Hasan Abdul Tawab: Okay. So, next thing is selecting the level of detail. Now, this here is important because different audiences... You don't want to calculate your error at the same level of detail. If you look at the lowest level, which is your 11 dimensions plus the DCP, that's 12 dimensions, you have a lot of zeros, at least we do, we're not sure about other airlines. When you have that many zeros, you're not going to get something that's very useful when you aggregate it up. So, what we found is for the audience which are the demand analysts, they want guidance on where they need to influence the forecast. The level that works for us is departure month, point of sale, OD, DCP group and class block, where your zero rate is little over half and you have relatively okay number of bookings per entity, something like 10 20, which is good. It's not like 0.5 or 0.2.

Hasan Abdul Tawab: And then for the management, where we are looking at things like departure month, point of sale, DCP group, and class block, the zero rate is 13%, and here we have bigger numbers, so it's easier to again interpret. So yeah, this is just an illustrative example of what the numbers look like for a given market. And yeah, I think this is kind of... You have to, kind of, play with which dimensions to include in your forecast, how to aggregate, how to roll up your dimensions. Obviously, for us, we have class blocks based on our fare families. Maybe that's different for you. We have DCP groups based on our typical booking intake cycle. It could be different. You could define different DCP groups or different markets if you have different booking cycles. We didn't decide to go that way. So, we have the same kind of DCP group structure.

Hasan Abdul Tawab: Okay, so the next thing I'll talk about is how do we select that threshold when we get to accuracy? So, we know that, let's say we are fortunate that in areas like on time performance, there's an industry standard, right? If you're delayed by more than 15 minutes, you're delayed. If it's less than 15 minutes, you are on time. We don't have that luxury when it comes to measuring forecast accuracy. So, we have to use some sort of heuristic here, and the heuristic we used is, kind of, looking at the distribution of the errors. If you think about it, the purpose of having an accuracy is to convey information. What percentage of forecast entities are accurate? What percentage are not?

Hasan Abdul Tawab: So, if you set your threshold very, very low, you're going to get everything as inaccurate, which might be something you might take as a grand statement, but how is that useful? Where do you need to act? If you set your threshold too high, everything is going to be accurate, and then you might be like, oh, amazing, I'm doing a great job, but then again, it's not really useful. So you want to set your threshold at the place where it gives you the maximum information gain, and for us, that's like when we plot the cumulative standard deviation of these errors, you want to kind of hit near that peak where that's kind of gets maximized and for us, that was around 35%.

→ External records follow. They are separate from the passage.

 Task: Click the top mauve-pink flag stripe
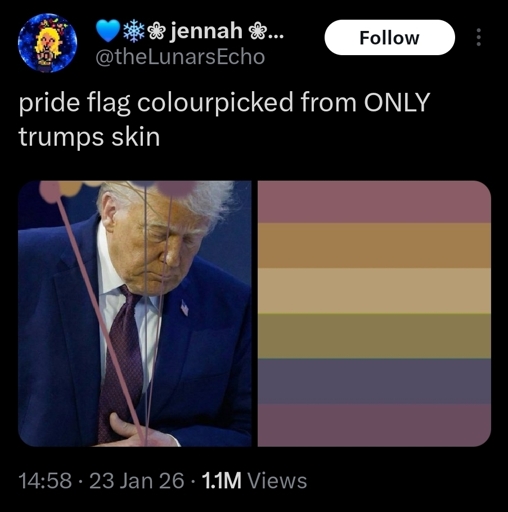point(374,202)
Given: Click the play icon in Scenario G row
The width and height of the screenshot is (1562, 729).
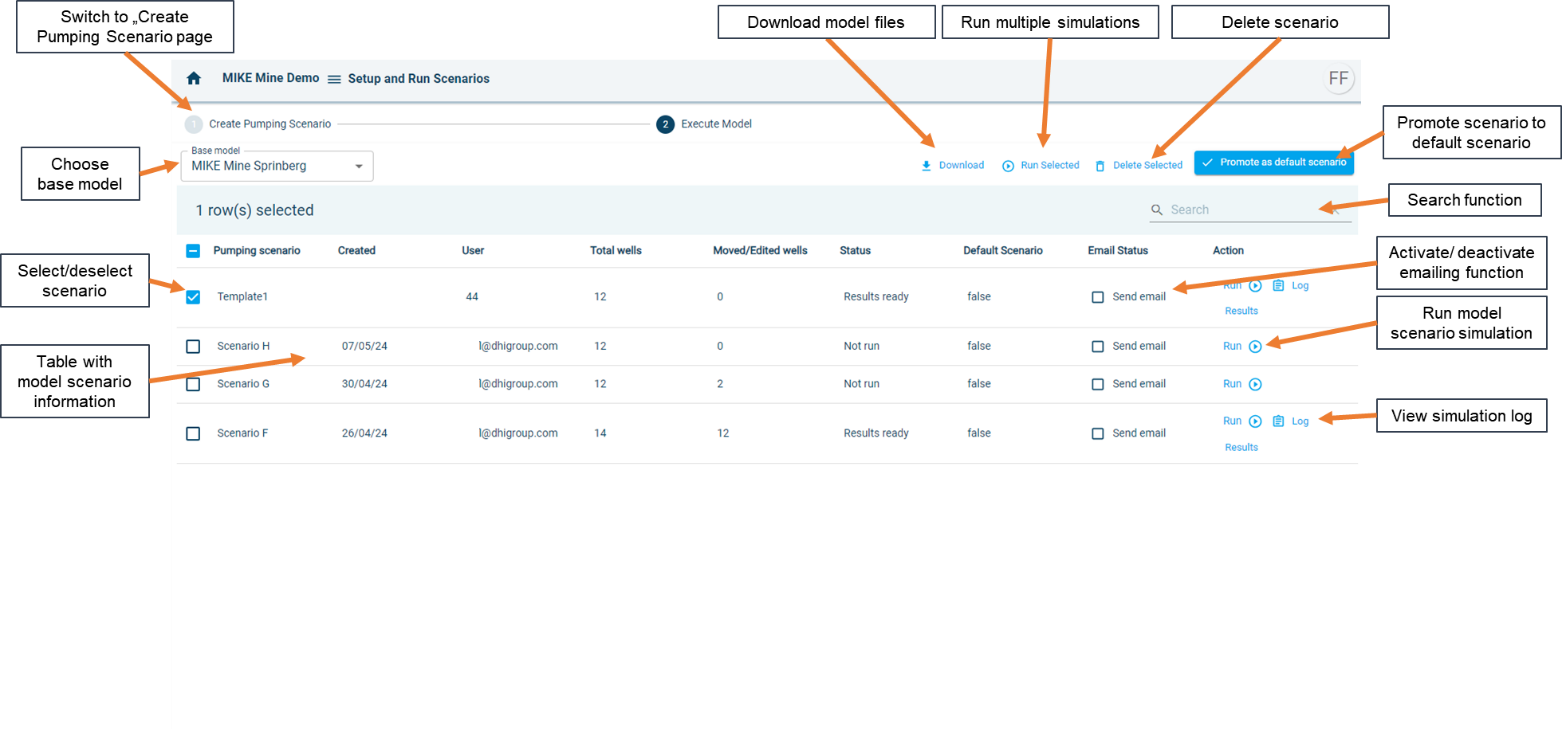Looking at the screenshot, I should 1255,384.
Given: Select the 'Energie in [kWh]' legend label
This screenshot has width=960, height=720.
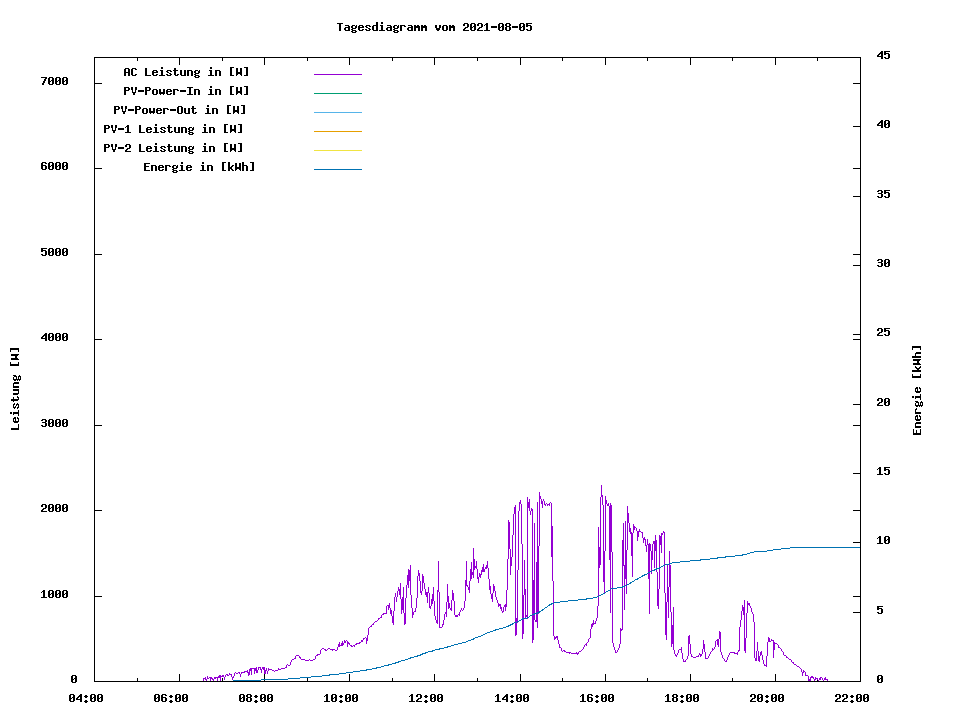Looking at the screenshot, I should (199, 167).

Hasan Abdul Tawab: So, obviously what'll happen is if you do a good job and over time the analysts improve the errors, the distribution shifts to the left. Once the distribution shifts to the left, you need to move your threshold as well. Now, some analysts may not be happy about that, but that's not really my problem.


Hasan Abdul Tawab: I love to move goal posts. So yeah, so that's basically what we, kind of, found in our learnings over the last six or seven months while we were implementing this. If you were there in my previous talk, we, by implementing this, we’ve noticed a significant improvement in our forecast accuracy when we calculate forecast error using this method, and we've also seen an increase in revenue. So that's all I have. Thank you very much.